Use a question format. Do not use incomplete or fill-in-the-blank sentences.
All questions should be multiple choice with a single best answer; no true/false or matching.
Avoid negative question constructions such as “What is the least
likely diagnosis?” or “which of the following is FALSE?” Answering such
questions requires that participants use “backward logic” that may
increase confusion and imprecision rather than reinforcing educational
messages.
Avoid trick questions.
Pose one clear concept or task in each question, as shown by examples below.
CONCEPT OR TASK
SAMPLE QUESTIONS (CASE-BASED)
SAMPLE QUESTIONS
Clinical features
Which of the following symptoms is characteristic of the patient's adrenal insufficiency?
Which set of symptoms is suggestive of Grave's disease?
Pathophysiology/ Disease mechanisms
How can you best explain this patient's refractory heart failure?
Which one of the following cytokines increases risk of tissue damage?
Which of the following factors best explains the reversal of T2DM after bariatric surgery?
Diagnosis
Which of the following is the most likely diagnosis for this patient?
Which of the following strategies represents the best approach to diagnosis of Cushing's syndrome?
Diagnostic testing
Which one of the following laboratory studies would you order next to distinguish primary from secondary adrenal insufficiency?

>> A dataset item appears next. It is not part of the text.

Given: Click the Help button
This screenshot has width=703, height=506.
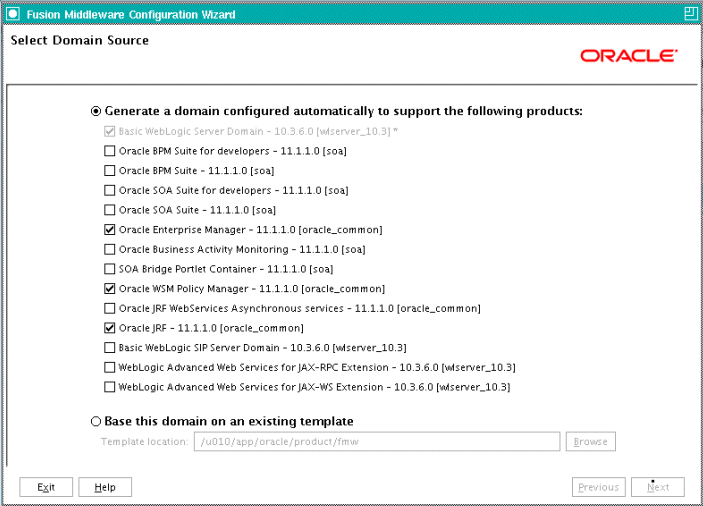Looking at the screenshot, I should point(105,487).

Which of the following tests would be most useful in diagnosing hyponatremia?
Treatment/ Management
Which one of the following treatments would you recommend to further lower low density lipoprotein levels?
According to NCEP-ATP III guidelines, which treatment combination is
recommended for high-risk patients with high triglycerides or low
HDL-cholesterol?
Epidemiology
This patient is at increased risk for which of the following?
What is the incidence of acromegaly in the United States?
Writing Answer Choices:
Provide 4 – 5 answer options: 1 correct answer and 3-4 distracters (wrong answers).
Make sure there is only one right answer and that it is not too obvious.
Use
realistic, plausible distracters. Avoid answers that are trivial,
implausible, obvious, or nonsense. Good distracters include common
misconceptions, outdated beliefs or treatment recommendations, and
frequently confused ideas.
Make the options similar in terms of grammar, length, and complexity.
Do not use “all of the above” or similar answer combinations as these tend make the question too easy to answer correctly.
Similarly,
do not use “none of the above” either as a distracter or a correct
answer; in the latter case, this response will not reveal whether
participants know the correct answer.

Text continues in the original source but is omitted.